Un cadre sans contrainte
La haute mer désigne les zones maritimes situées au-delà de 200 milles nautiques (370 Km) des côtes. En théorie, elles sont régies par le principe de « liberté des mers » , comprenez ici que la pêche, la navigation, la recherche scientifique ou encore la pose de câbles sous-marins peuvent s’y exercer sans régulation stricte. En pratique, cette liberté se traduit par une exploitation effrénée sans réelle régulation. Ce flou permet la surpêche et la pollution plastique participe au réchauffement accéléré des eaux. À cela s’ajoute désormais la perspective d’une exploitation minière des fonds marins par les grandes puissances industrielles. Pendant que les discours se multiplient, les chiffres font froid dans le dos : 66 % des poissons prédateurs ont disparu, les vagues de chaleur marine explosent, les microplastiques sont omniprésents, et l’exploitation minière des abysses est déjà en cours, notamment par les États-Unis.
Le traité BBNJ prévoit la création d’aires marines protégées, des évaluations d’impact environnemental pour les activités à risque, et la mise en place d’une gouvernance internationale via des conférences régulières. En théorie, il vise à freiner la course à l’exploitation. Mais ce texte reste non contraignant, autrement dit, chaque État reste libre de l’appliquer à sa guise, sans sanctions ni mécanismes de contrôle.

Consignes -
- A) Répondez à ces questions d'après le texte sur la haute mer :
(i) À partir de quelle distance des côtes commence la haute mer ?
(ii) Quelle proportion des poissons prédateurs a disparu ?
(iii) Quel pays est cité comme exploitant déjà les abysses ?
- B) D'après le texte sur la haute mer, pourquoi la pêche, la navigation ou la pose de câbles sous-marins peuvent-elles en théorie s'y exercer sans régulation stricte ?
- C) Poursuivez le texte sur la haute mer après sa dernière phrase.
Le matériel qui suit est indépendant du texte sur la haute mer.

Données enregistrées -
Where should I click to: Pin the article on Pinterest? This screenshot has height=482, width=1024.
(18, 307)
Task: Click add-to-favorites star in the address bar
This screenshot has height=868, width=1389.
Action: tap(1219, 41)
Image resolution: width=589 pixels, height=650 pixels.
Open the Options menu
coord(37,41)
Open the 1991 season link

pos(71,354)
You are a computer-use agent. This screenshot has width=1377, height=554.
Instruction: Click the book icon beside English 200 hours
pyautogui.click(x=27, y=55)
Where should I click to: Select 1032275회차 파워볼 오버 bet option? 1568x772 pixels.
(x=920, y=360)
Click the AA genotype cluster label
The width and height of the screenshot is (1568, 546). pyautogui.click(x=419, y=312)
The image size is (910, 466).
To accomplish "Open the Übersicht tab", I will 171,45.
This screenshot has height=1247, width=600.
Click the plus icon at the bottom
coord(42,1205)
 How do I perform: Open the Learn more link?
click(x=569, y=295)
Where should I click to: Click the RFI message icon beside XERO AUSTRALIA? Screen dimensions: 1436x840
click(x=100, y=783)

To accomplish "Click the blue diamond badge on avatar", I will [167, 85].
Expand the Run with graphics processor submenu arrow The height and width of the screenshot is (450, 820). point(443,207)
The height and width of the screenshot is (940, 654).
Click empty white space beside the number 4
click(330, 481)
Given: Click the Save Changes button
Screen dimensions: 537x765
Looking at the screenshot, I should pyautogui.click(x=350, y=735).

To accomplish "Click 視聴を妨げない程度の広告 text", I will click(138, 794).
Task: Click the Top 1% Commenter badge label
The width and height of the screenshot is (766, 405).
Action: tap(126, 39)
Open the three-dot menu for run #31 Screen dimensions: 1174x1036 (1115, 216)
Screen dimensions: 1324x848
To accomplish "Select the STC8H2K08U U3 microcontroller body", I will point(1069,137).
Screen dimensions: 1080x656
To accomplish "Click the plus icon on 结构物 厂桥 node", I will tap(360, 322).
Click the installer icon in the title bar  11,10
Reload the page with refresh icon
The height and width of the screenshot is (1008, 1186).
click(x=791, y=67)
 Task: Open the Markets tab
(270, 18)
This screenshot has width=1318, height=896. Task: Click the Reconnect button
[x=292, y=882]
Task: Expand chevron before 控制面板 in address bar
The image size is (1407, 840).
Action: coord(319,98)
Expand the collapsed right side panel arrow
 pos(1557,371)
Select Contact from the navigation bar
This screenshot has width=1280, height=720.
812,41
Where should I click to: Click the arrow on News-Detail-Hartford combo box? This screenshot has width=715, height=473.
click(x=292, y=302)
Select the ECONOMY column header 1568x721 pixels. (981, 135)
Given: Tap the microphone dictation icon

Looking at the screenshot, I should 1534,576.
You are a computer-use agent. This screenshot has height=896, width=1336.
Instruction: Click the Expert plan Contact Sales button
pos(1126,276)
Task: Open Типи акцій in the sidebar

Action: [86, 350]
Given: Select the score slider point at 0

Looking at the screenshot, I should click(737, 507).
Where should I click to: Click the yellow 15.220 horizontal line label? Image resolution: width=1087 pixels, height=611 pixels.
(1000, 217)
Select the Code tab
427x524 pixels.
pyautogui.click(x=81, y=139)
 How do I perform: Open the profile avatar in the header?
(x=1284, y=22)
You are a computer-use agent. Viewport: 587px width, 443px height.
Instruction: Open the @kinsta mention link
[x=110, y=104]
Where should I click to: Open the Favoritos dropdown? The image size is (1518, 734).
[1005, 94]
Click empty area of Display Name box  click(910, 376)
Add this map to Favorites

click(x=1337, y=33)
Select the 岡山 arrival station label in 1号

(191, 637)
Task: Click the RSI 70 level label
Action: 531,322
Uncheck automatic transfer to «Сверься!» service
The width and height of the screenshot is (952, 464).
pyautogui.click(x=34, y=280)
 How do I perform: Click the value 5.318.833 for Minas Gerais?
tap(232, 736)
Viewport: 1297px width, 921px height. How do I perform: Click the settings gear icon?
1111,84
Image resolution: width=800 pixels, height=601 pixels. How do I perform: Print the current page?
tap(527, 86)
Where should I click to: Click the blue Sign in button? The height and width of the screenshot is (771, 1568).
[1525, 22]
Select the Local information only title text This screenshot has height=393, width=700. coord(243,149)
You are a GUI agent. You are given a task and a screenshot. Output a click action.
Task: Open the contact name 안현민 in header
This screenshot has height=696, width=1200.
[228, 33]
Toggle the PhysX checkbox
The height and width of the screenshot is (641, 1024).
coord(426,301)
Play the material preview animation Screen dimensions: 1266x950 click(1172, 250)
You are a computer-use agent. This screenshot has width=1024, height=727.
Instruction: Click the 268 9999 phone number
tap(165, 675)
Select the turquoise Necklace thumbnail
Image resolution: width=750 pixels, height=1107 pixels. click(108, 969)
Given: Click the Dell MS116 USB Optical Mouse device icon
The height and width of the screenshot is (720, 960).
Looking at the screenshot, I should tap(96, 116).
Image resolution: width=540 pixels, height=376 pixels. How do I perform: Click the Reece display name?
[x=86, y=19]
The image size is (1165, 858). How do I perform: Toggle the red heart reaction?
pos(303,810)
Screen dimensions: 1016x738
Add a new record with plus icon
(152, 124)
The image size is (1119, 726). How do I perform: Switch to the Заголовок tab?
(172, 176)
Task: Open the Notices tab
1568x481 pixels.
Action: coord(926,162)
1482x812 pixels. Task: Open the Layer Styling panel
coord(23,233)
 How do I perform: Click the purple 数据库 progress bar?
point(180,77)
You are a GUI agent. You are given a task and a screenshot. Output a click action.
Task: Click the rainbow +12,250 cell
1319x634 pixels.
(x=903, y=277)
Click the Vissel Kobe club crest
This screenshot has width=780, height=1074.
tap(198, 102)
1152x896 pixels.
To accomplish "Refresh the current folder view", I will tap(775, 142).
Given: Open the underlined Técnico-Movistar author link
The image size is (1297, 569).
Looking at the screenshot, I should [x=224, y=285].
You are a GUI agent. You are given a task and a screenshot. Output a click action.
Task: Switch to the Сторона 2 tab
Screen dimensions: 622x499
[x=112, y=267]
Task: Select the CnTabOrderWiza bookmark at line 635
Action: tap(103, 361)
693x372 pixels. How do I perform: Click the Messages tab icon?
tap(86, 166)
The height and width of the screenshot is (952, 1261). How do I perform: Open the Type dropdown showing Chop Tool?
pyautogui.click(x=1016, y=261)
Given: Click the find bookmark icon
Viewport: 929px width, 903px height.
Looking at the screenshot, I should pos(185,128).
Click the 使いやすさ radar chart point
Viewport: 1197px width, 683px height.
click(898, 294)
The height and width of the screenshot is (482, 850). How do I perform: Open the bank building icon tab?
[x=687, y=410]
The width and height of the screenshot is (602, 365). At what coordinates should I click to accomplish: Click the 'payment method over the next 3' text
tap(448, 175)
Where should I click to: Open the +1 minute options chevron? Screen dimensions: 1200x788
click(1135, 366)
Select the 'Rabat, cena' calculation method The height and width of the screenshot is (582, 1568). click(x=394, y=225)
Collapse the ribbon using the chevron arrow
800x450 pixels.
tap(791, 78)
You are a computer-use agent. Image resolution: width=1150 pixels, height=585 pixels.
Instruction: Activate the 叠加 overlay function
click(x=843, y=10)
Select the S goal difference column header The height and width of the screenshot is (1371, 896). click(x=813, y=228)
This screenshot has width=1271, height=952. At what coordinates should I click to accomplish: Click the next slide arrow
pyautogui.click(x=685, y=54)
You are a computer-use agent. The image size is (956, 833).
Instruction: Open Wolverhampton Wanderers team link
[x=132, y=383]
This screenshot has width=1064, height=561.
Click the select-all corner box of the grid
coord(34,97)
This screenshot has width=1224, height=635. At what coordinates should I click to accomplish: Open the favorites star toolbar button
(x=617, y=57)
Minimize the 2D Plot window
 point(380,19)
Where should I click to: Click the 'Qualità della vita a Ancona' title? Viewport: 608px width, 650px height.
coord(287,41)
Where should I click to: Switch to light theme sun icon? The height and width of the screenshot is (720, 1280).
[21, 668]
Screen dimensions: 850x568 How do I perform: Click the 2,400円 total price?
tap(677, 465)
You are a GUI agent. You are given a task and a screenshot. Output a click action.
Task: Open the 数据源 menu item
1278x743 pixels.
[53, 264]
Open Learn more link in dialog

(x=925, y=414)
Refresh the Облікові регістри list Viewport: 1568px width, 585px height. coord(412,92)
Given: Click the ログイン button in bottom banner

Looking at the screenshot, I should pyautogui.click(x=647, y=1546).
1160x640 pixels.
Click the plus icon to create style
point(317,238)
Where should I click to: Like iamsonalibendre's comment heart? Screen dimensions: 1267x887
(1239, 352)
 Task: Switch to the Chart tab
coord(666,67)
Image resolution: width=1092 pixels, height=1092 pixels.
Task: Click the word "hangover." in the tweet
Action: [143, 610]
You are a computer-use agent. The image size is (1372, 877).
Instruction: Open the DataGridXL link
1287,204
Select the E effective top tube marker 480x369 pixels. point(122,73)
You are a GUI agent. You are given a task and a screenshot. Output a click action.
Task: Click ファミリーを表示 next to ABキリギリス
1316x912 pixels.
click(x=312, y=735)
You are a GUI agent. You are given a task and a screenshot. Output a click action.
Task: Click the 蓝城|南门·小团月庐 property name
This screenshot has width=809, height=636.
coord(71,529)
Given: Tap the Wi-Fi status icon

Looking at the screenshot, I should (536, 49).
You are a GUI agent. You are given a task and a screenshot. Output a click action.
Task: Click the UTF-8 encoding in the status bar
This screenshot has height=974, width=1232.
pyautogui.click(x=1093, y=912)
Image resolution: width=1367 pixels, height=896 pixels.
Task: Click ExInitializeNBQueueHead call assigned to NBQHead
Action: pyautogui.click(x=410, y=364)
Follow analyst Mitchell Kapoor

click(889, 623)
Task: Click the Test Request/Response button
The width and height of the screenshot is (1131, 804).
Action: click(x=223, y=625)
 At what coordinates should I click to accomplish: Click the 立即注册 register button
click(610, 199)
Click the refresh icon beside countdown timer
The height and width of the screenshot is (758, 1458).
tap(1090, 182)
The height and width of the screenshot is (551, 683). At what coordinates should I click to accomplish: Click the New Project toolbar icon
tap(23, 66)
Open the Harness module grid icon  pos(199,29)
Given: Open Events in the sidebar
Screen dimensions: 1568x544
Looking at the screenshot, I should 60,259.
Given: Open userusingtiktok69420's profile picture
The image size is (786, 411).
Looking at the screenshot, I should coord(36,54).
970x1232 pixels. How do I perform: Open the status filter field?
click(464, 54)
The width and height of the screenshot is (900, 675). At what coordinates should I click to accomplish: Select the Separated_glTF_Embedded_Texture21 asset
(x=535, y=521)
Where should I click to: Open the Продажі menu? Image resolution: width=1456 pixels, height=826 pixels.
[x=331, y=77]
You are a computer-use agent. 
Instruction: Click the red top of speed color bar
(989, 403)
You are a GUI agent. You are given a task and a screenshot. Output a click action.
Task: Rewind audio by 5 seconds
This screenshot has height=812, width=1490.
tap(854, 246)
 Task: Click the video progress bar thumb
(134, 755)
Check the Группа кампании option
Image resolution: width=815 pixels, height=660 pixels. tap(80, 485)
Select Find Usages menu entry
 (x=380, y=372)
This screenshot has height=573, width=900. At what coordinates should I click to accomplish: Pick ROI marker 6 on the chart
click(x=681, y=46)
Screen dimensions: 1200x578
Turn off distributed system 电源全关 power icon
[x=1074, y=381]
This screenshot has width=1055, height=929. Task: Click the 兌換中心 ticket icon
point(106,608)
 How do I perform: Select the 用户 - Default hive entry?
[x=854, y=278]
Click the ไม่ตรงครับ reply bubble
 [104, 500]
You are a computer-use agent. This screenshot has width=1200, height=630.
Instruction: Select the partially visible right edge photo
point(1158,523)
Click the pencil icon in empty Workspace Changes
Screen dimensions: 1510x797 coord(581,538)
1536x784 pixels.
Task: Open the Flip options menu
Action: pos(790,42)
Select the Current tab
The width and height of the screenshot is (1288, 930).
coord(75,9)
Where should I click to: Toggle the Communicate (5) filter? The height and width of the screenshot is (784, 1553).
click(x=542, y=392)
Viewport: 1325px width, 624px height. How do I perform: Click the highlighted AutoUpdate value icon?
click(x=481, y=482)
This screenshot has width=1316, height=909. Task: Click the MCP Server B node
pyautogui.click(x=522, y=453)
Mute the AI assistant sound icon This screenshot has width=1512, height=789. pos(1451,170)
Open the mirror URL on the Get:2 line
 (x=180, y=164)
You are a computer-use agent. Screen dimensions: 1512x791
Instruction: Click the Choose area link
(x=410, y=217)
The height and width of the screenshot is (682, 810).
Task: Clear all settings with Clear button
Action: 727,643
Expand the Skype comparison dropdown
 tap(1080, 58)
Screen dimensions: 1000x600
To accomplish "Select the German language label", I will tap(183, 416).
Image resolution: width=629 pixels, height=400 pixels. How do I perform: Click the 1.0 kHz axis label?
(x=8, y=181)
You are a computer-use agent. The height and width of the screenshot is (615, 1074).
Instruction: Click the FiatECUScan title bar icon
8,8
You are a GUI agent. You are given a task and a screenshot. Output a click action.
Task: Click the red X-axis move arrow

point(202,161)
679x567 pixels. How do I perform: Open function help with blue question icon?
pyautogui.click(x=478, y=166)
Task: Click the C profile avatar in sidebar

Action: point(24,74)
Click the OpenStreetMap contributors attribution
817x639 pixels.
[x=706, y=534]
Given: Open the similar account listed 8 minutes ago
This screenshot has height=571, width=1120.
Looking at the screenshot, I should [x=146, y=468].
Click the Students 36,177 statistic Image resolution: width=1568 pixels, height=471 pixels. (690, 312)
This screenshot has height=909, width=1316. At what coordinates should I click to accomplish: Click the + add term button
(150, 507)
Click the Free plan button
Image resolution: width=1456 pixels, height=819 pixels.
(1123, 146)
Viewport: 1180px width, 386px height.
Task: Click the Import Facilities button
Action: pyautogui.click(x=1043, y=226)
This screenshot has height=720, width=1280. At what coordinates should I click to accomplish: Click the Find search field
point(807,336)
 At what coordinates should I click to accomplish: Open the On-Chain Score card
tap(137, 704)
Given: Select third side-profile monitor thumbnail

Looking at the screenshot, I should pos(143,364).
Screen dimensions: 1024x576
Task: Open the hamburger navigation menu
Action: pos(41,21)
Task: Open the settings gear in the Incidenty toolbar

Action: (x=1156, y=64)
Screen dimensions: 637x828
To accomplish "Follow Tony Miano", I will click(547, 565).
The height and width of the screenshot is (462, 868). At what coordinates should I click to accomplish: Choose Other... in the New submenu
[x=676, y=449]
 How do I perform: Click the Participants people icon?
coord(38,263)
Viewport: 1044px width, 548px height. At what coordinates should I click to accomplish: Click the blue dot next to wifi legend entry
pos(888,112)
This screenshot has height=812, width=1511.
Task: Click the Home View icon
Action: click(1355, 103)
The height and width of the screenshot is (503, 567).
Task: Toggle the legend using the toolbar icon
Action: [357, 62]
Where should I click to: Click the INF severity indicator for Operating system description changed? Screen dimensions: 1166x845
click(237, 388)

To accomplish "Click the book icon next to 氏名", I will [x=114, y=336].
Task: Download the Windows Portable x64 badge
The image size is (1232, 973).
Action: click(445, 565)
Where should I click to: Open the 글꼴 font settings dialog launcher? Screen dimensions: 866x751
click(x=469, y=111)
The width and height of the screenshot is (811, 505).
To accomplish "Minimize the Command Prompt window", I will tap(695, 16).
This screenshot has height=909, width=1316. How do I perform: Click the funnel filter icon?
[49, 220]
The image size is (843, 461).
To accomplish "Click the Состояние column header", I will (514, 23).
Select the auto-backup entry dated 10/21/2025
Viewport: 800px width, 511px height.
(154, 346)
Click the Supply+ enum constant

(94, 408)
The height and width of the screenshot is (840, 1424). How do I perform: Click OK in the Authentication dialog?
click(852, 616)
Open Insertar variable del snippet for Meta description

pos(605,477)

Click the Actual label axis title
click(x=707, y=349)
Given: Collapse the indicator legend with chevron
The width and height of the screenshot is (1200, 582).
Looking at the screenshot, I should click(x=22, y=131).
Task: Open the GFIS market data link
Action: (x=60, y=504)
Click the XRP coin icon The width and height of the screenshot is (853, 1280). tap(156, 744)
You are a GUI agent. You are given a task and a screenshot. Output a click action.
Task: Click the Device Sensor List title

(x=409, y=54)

Corrigé -
- A)
(i) Au-delà de 200 milles nautiques (370 km) des côtes.
(ii) 66 %.
(iii) Les États-Unis.

- B) En théorie, la haute mer est régie par le principe de « liberté des mers ». Selon ce principe, ces activités peuvent s'y exercer sans régulation stricte.

- C)
« Nous sommes à un tournant : soit nous protégeons l’océan maintenant, soit nous laissons s’éteindre un écosystème vital pour l’humanité. Il n’y a pas de demi-mesure », alerte Véronique Andrieux, directrice générale du WWF France. Elle rappelle que l’UNOC est un moment décisif, à condition qu’il débouche sur des engagements concrets.
Un sommet pour les images, pas pour les décisions
Emmanuel Macron a célébré le rôle moteur de la France dans la promotion du traité. S’il évoque une « victoire diplomatique », celle-ci repose sur une campagne intense de lobbying. C’est aussi pour cela qu’une salle spéciale a même été installée à Nice pour faciliter des ratifications « express ». Mais cette mise en scène ne suffit pas à masquer l’imprécision des engagements.
Car contrairement aux COP climatiques, l’UNOC n’est pas un espace de négociation : aucun accord n’y sera signé. « Ce sommet est une caisse de résonance, pas un lieu de décision », résument les ONG présentes.